DFB-Pokal

Wer hat Angst vor den "Wölfen"?

Fünftligist Victoria Hamburg fordert Wolfsburg heraus

Wer hat Angst vor den "Wölfen"?

Jäger oder Beute? Victoria Hamburg muss mit Rahn, Stilz und Theißen gegen Diego, Dzeko & Co. ran.

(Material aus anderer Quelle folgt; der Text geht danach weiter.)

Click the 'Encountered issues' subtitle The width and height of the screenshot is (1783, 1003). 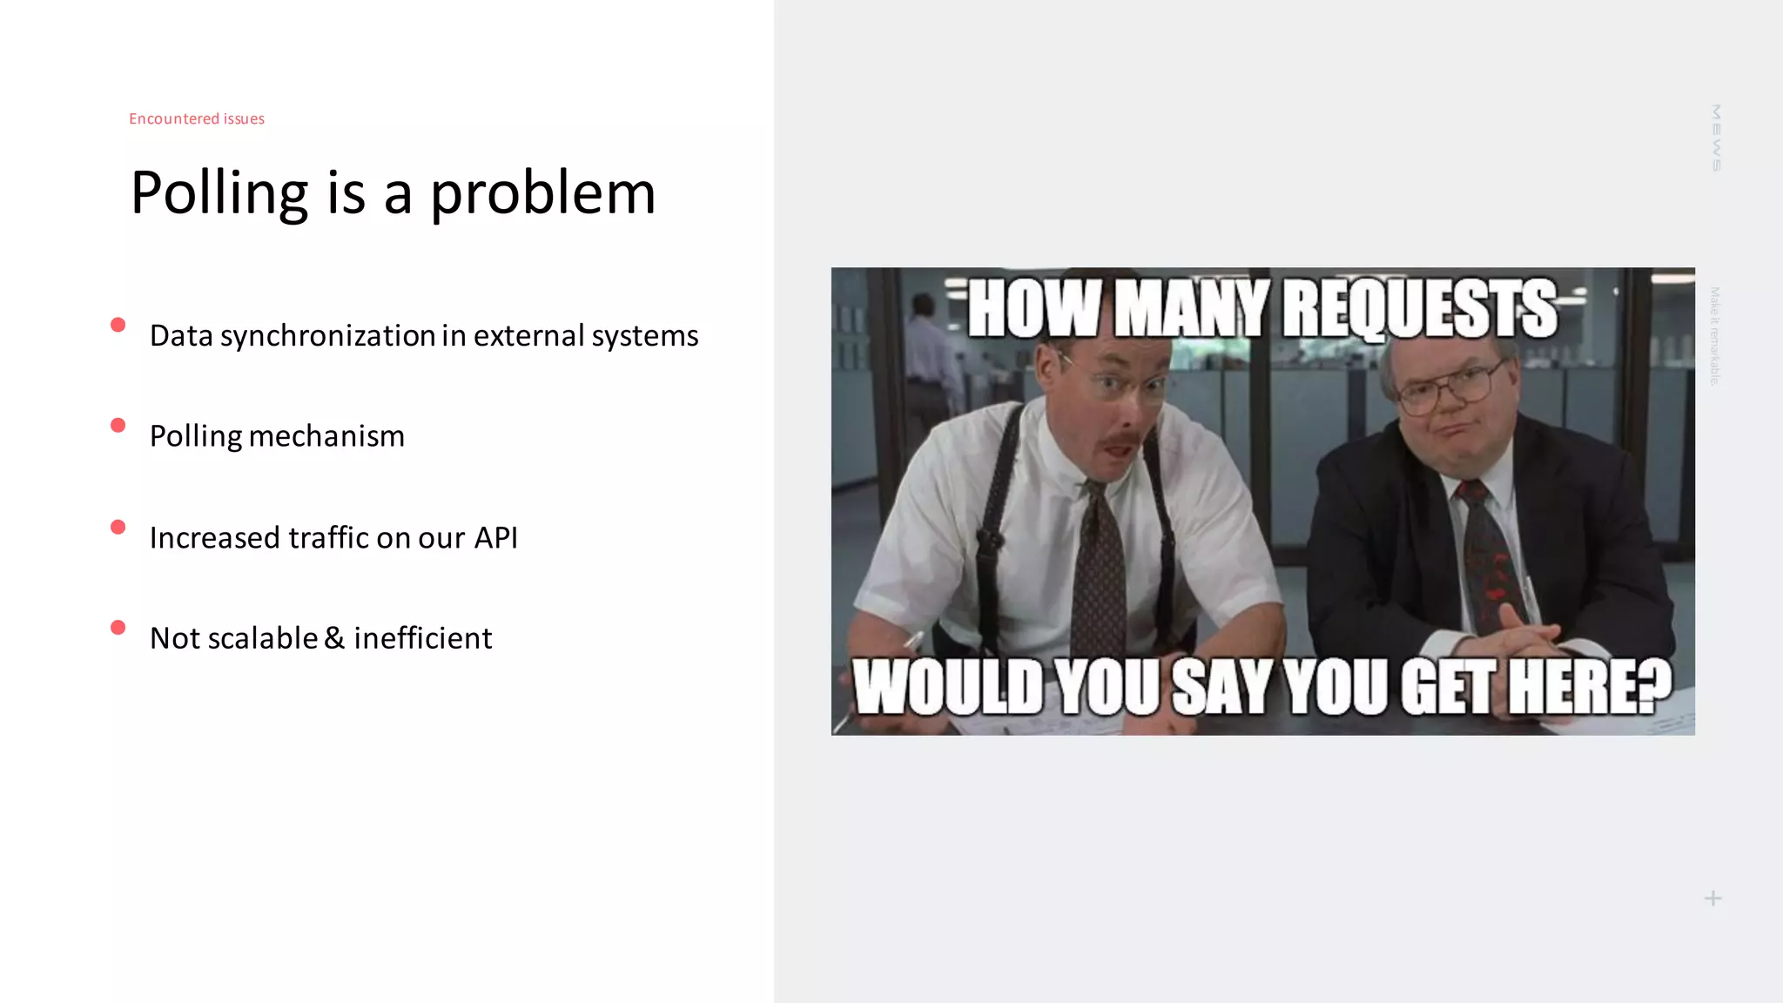tap(197, 118)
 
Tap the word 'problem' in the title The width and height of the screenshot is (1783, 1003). tap(542, 193)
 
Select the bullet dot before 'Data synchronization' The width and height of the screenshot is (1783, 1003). tap(118, 325)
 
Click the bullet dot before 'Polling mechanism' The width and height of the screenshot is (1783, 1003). tap(118, 425)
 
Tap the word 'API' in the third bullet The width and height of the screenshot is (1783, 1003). tap(495, 537)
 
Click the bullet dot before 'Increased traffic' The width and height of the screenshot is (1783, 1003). tap(118, 527)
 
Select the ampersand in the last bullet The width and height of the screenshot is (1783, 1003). tap(334, 638)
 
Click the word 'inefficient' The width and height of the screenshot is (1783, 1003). tap(422, 638)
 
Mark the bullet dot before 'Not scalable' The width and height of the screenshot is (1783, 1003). tap(118, 627)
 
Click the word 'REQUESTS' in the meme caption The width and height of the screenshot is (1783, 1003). tap(1419, 309)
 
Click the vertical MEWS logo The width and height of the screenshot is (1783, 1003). tap(1715, 138)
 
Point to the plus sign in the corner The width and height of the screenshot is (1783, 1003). tap(1712, 899)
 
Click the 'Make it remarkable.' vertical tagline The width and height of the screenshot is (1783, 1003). tap(1714, 336)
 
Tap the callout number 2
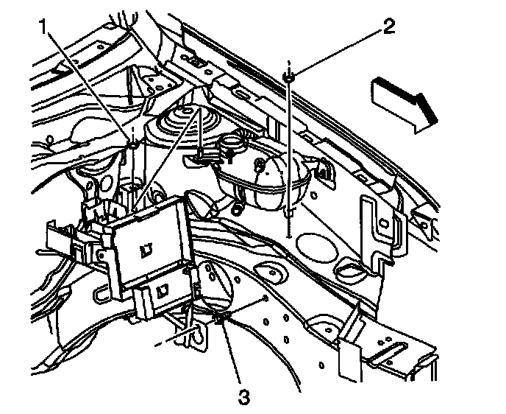pyautogui.click(x=388, y=29)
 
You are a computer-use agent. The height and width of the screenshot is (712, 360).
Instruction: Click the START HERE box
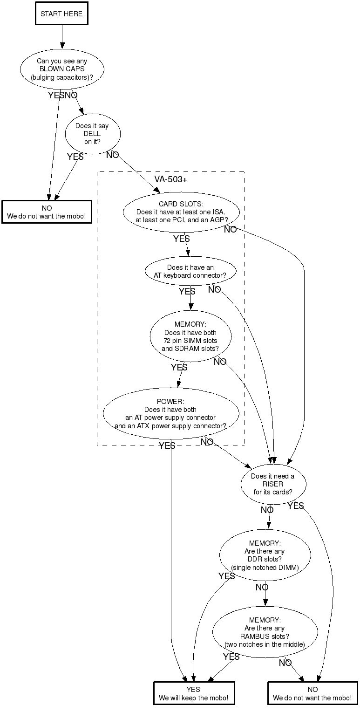[61, 14]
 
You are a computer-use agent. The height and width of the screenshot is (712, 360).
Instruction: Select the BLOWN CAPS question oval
[62, 69]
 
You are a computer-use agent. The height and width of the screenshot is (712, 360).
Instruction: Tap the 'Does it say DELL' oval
[92, 134]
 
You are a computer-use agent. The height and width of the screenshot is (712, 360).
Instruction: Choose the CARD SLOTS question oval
[181, 212]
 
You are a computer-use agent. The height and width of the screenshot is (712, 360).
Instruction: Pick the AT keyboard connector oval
[190, 271]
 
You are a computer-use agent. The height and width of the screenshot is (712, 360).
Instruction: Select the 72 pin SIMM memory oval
[190, 336]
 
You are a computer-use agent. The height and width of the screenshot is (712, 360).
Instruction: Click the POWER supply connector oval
[170, 414]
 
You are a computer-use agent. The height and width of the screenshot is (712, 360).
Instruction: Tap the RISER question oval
[273, 484]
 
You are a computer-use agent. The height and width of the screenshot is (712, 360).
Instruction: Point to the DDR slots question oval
[265, 555]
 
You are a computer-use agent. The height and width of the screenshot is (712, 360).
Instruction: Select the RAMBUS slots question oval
[265, 632]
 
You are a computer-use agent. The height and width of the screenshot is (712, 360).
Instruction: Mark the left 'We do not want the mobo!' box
[47, 212]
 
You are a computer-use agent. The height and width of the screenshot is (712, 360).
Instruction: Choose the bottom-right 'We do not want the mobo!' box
[312, 693]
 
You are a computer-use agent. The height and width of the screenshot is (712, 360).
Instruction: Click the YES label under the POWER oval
[167, 446]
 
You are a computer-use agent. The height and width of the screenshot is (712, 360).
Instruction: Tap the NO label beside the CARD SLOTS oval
[230, 230]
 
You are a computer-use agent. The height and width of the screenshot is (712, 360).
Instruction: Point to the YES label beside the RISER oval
[296, 506]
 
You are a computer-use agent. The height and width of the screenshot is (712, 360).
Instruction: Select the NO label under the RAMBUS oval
[285, 663]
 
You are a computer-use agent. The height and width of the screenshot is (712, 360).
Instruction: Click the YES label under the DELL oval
[75, 157]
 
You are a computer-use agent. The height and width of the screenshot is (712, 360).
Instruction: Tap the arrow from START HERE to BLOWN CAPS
[61, 36]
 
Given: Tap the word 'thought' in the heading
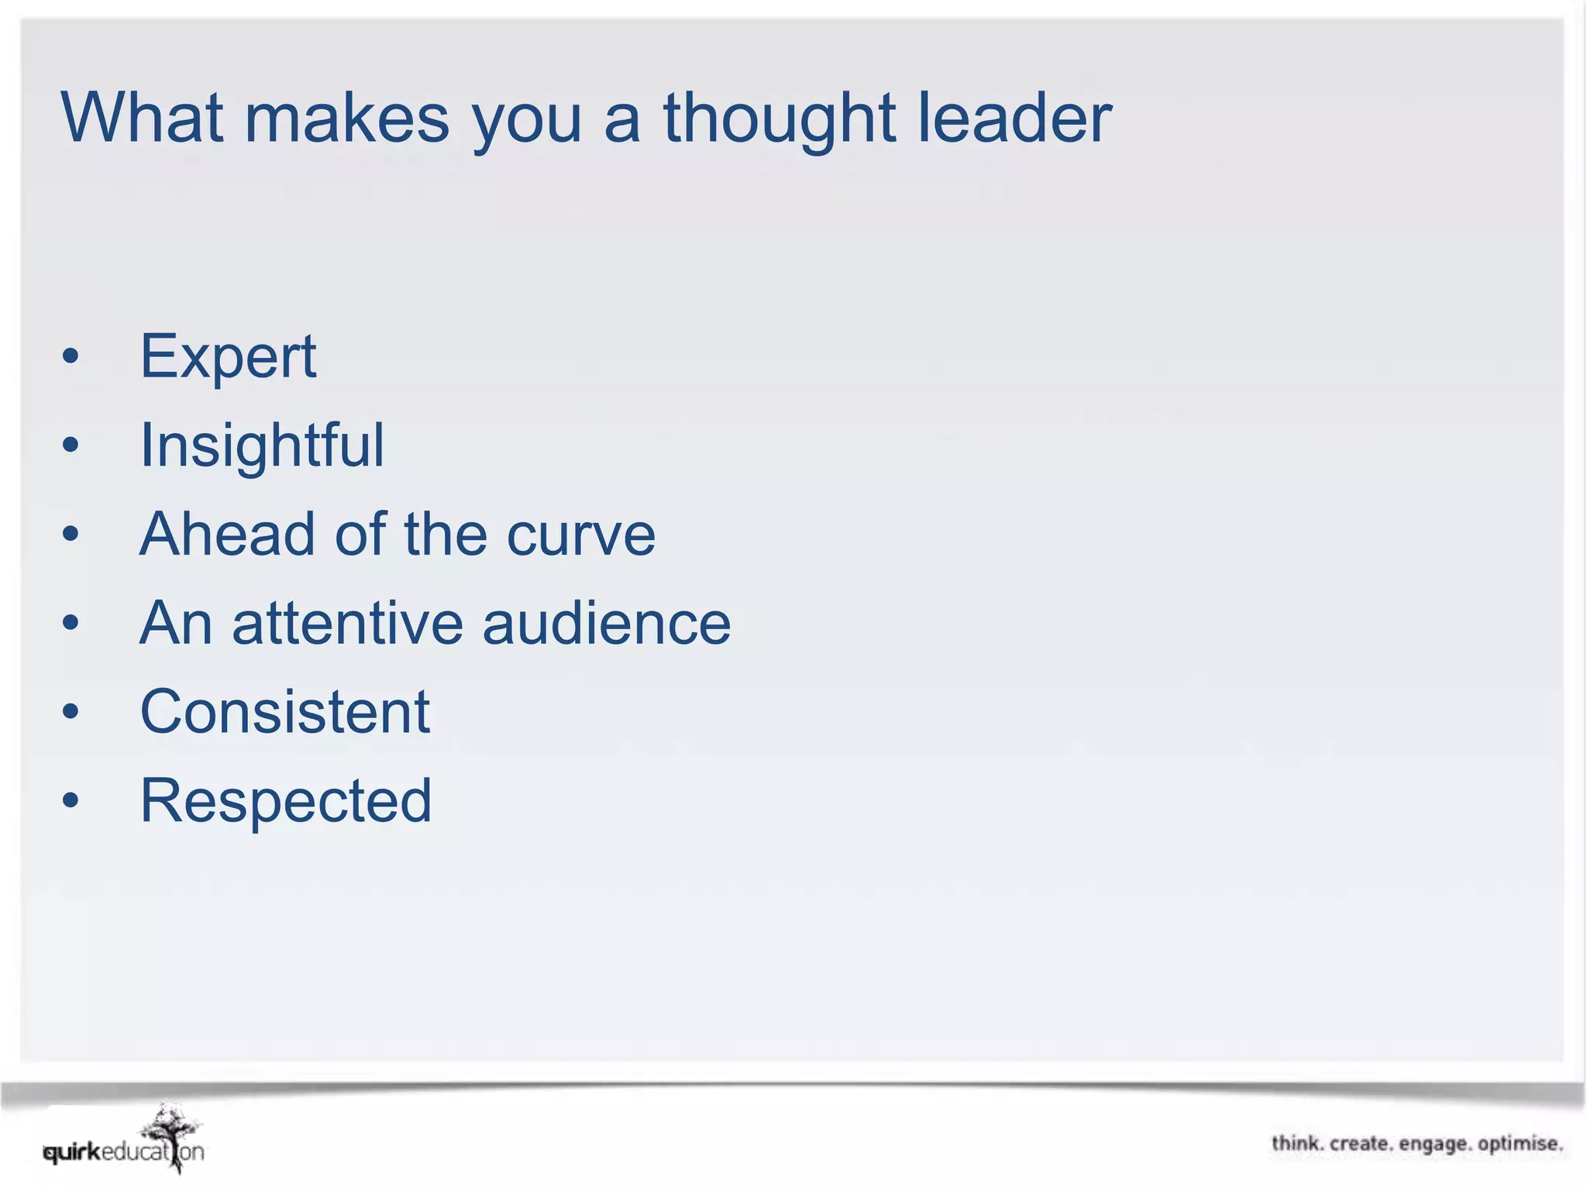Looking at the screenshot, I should tap(780, 119).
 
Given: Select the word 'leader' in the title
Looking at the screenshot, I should tap(1015, 118).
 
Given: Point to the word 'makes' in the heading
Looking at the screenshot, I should tap(346, 118).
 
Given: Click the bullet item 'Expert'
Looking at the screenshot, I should tap(228, 356).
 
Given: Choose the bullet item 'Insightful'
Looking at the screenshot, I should tap(262, 445).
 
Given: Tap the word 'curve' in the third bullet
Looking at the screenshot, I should tap(580, 535).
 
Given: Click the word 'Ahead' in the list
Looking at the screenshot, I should tap(229, 535).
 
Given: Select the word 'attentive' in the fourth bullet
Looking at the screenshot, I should tap(346, 623).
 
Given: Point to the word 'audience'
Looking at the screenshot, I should tap(606, 623).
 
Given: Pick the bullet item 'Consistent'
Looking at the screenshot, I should tap(284, 711).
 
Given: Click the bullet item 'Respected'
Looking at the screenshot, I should tap(285, 800).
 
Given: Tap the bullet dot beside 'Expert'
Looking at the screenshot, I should tap(71, 356).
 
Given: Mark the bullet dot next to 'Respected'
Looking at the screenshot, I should tap(71, 800).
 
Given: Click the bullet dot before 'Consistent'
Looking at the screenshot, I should tap(71, 711).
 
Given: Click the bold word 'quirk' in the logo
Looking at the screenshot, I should tap(73, 1153).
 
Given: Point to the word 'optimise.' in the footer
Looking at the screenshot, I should tap(1520, 1144).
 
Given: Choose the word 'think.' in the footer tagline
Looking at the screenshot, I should tap(1297, 1144).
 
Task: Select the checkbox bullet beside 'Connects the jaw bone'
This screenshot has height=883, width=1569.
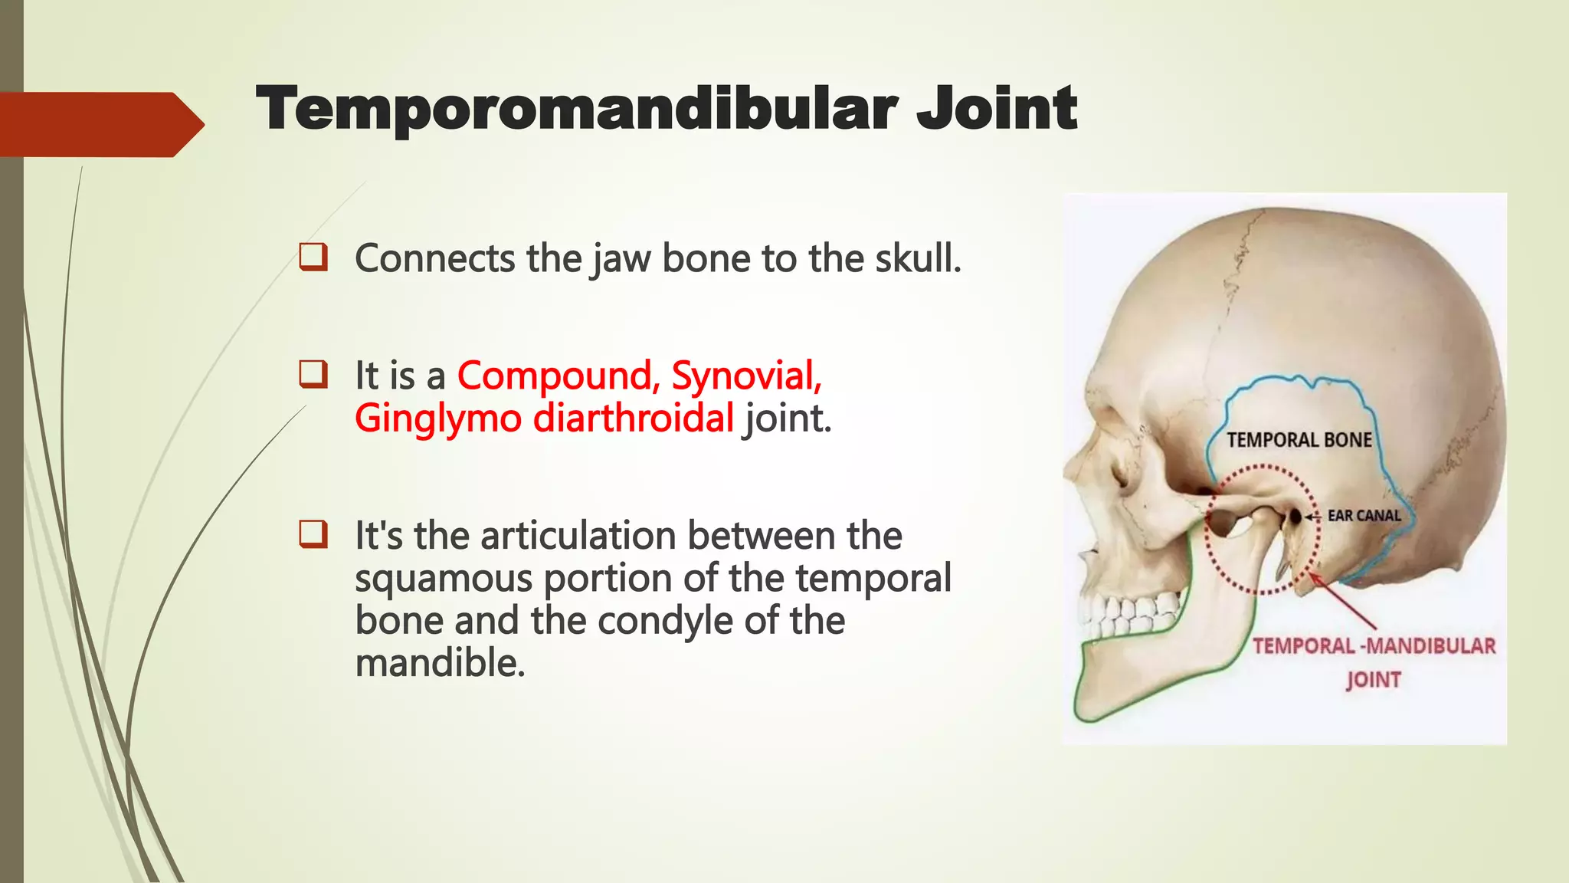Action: tap(313, 257)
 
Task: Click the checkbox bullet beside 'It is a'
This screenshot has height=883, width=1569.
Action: tap(313, 375)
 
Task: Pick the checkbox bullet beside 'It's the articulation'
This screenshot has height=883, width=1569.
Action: tap(313, 534)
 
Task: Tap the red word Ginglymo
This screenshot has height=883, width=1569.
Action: tap(437, 419)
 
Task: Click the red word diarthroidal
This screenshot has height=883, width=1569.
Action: tap(633, 419)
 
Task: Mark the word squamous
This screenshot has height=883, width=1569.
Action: tap(443, 578)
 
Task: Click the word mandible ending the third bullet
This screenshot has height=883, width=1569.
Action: tap(439, 663)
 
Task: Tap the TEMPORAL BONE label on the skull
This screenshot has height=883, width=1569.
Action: tap(1299, 440)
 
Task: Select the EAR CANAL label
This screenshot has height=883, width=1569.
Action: tap(1364, 516)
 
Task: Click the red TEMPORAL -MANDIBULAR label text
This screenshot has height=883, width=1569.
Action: tap(1374, 646)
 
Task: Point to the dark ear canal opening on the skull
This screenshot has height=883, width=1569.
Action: tap(1295, 517)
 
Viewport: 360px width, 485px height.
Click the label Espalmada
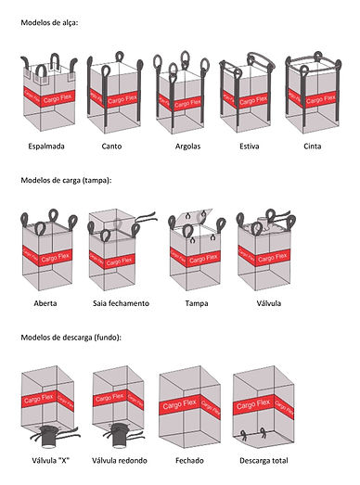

Jäger oder Beute? Victoria Hamburg muss mit Rahn, Stilz und Theißen gegen Diego, Dzeko & Co. ran. imago

Angst vor den "Wölfen"? Nein - das suggeriert zumindest das Video des SC Victoria Hamburg, das es auf einem großen Internetportal zu sehen gibt. In einem kurzen Beitrag sieht man Nachwuchskicker des Vereins, wie sie vor einem Wolfsgehege lauthals brüllen: "Ihr könnt nach Hause fahren!" Der kurze Einspieler trägt den Titel: "Kleine Hamburger ärgern die Wölfe". Und das dürfte zugleich das Motto für Dienstagabend sein, wenn am Millerntor um 19 Uhr angepfiffen wird. Humor bewiesen die Niedersachsen im Vorfeld ebenfalls, die ihr eigenes Video produzierten. In der Karikatur des Originals lässt ein wie Coach Steve McClaren gekleideter Mann die Wölfe getreu dem Motto "Die Jagd beginnt!" aus dem Gehege frei.

DFB-Pokal 2010/11

Für genug Gesprächsstoff ist also bereits gesorgt. Sportlich hat sich Victoria Hamburg durch einen 1:0-Erfolg in der ersten Runde gegen Oberhausen qualifiziert. Nach vier Heimniederlagen in der Oberliga Hamburg hofft Trainer Bert Ehm auf den Effekt des Ausweichstadions am Millerntor. Dabei kann er auf Routinier Roger Stilz zurückgreifen, der in der Liga gesperrt ist. Der gebürtige Schweizer kennt sich mit der Bundesliga übrigens bestens aus. Für "Die Welt" schreibt er über den HSV und St. Pauli.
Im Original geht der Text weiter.